Eventuali incidenti tra le varie ronde saranno da ritenersi effetti collaterali di una guerra chirurgica di precisione.

8 commenti:

Anonimo ha detto...

ma quanta fantasia hai? Si vede che non hai un cazzo da fare durante il giorno eh!!!! Mo che il giocattolino di SD si è rotto, ti riversi sulle questioni universitarie?

Giancarlo ha detto...

MITICO!!!

scusate la pochezza del commento, ma sono le 13 e ho ancora sonno, forse per le notti passate a svegliare tutti i civili abitanti del centro storico, miei concittadini (che affittano civilmente le loro case agli studenti...)

Beh buonanotte L'Aquila!

Anonimo ha detto...

Macchè Gianca! Tu sei aquilano, puoi fà quello che vuoi!

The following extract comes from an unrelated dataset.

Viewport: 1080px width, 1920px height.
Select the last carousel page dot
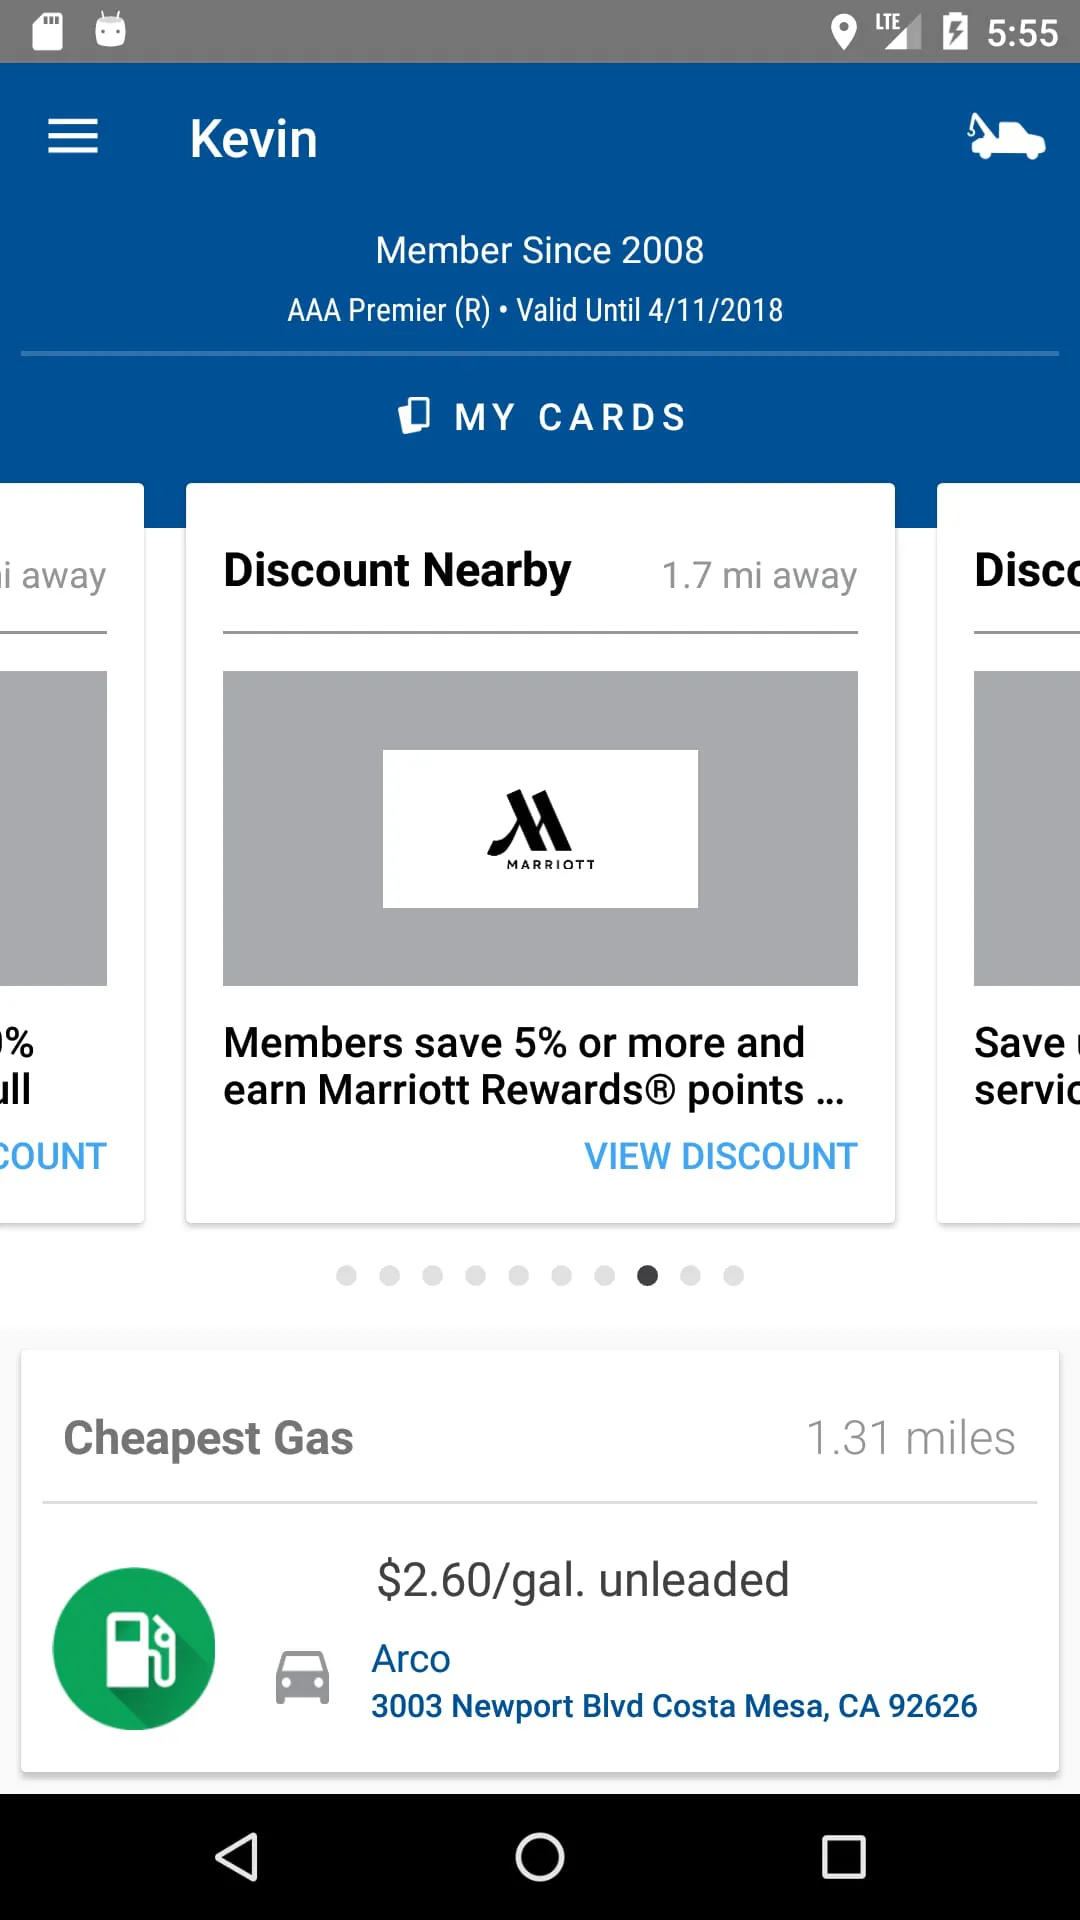[x=733, y=1275]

...poi sai...si rompono i giocattolini, ma anche i coglioni!

:D

G.

Anonimo ha detto...

sono d' accordo giancarlo, ma io avevo sollevato altro tipo di prolema...

Anonimo ha detto...

grande. facciamo le ronde contro la borghesia stracciona di questa città invece, quella che odia dover dividere il sacro suolo con la plebaglia e che se ne frega invece dei continui furti nelle periferie della città, quella che non muove una mosca contro i propri figliuoli teenager con un futuro da professionisti ma che nel frattempo possono andare a violentare un quartiere con le loro bombolette spry, quella.. quella che non spende nemmeno mezza parola per il barbaro assassinio di un ragazzo per strada (vedere blog anprogetto l'aquila) che sembra quasi sia morto per sbaglio, di freddo forse.. insomma quella di sempre
cià cià
alessio ludovici

Anonimo ha detto...

Gli inceneritori e i Palestinesi (strana associazione) interessano a pochi, la questione notturna aquilana invece prende, come prende!!
Cedo appartamento di 110 mq (cucina, due bagni, salone, tre camere, cantina e posto macchina)quinto piano quartiere San Francesco per una casa in centro, purchè abbia alemno due camere oltre ai servizi e sia ben esposta (cioè non piano terra). Gradito un balcone, o mansardato. Non scherzo.
Giusi

Anonimo ha detto...

al primo anonimo: Luca è nato e si è formato nelle file dell'udu, quindi le questioni universitarie sono state pane per i suoi denti per anni... Tutto il resto è subentrato successivamente. Non sono il suo avvocato difensore... lui non ne ha assolutamente bisogno Volevo solo sottolineare che è veramente banale lasciarsi andare a critiche qualunquiste!!!

Anonimo ha detto...

Propongo di fare ronde per prendere a calci nel culo gli aquilani che affittano in nero un sottoscala a prezzi da urlo a studenti fuori-sede cattivi quando escono la sera ma buoni quando sono da mungere come le vacche.
E dopo la ronda e il pestaggio, che non è aggressione ma legittima difesa, una bella denuncia alla finanza con tanto di allegato file txt dei redditi disponibile su emule.